Se despertó con una insomne soledad esa mañana.
Preparó el mate como si no fuera él y se sentó con su ausencia miréndole la frente. Y eso le acomodó los pensamientos, a lo mejor. Porque en un impulso que dejó en libertad, fue hasta la mesita del teléfono y busco, ansioso, en el pequeño cajón.
Allí estaba la pequeña agenda de Dorita. Ah, sí. Durante cincuenta y tres años fue ella la que se encargaba de anotar teléfonos, de organizar encuentros con amigos, de educar a sus hijos, de “vestirlo y perfumarlo” como le gustaba decir a ella. De alegrarle la vida, la panza y la cama, como le valoraba él el amor.
Cambió los anteojos por los de leer y comenzó a recorrer las hojas de la libretita de tapas forradas en una tela floreada y un poco ajada por el uso. No sabía muy bien qué buscaba, así que pasó distraído algunas hojas, hasta que su dedo índice y su vista coincidieron en ese renglón: Enriqueta y Victorio. Se sonrió y lo supo. Un encuentro, eso quería; pero sin Dorita no sabia cómo empezar.

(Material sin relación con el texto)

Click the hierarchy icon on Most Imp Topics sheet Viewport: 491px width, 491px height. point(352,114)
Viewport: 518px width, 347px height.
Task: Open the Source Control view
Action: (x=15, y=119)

Pucha, el número estaba tachado. Justo ahí, caramba. Victorio era gracioso y Enriqueta, divertida, aunque un poco mandona. Le hubiera gustado… y ahí se dio cuenta del pequeño papel que había tomado cuando encontró esos nombres. Y se hizo la luz! Dorita había anotado un nuevo número de teléfono al lado de “Enriqueta”.
Y con el mismo impulso, volvió al teléfono y llamó.
Se sorprendieron ambos; es que nunca habían hablado por teléfono. Y se entristecieron como amigos, enterándose que los dos se habían quedado solos.
“Y Dorita que era tan alegre!, dijo ella. “Y Victorio, tan macanudo”, dijo él.
Entonces, ella lo invitó a tomar unos mates y él dijo: “mañana”.
Enriqueta ahora vivía bastante lejos, pero valieron la pena, la distancia y el frío. Conversaron por tres largas horas y él esa noche se durmió contento, con el corazón entibiado por los bellos recuerdos que Enriqueta le fue trayendo y por su risa. Tenía una risa como de muchacha y una mirada aún intensa.
Le gustaba esa mujer.
Así que el sábado se invitó a cenar, sin dejarle lugar a dudas. “Vos esperame, nomás. Yo me encargo de todo”.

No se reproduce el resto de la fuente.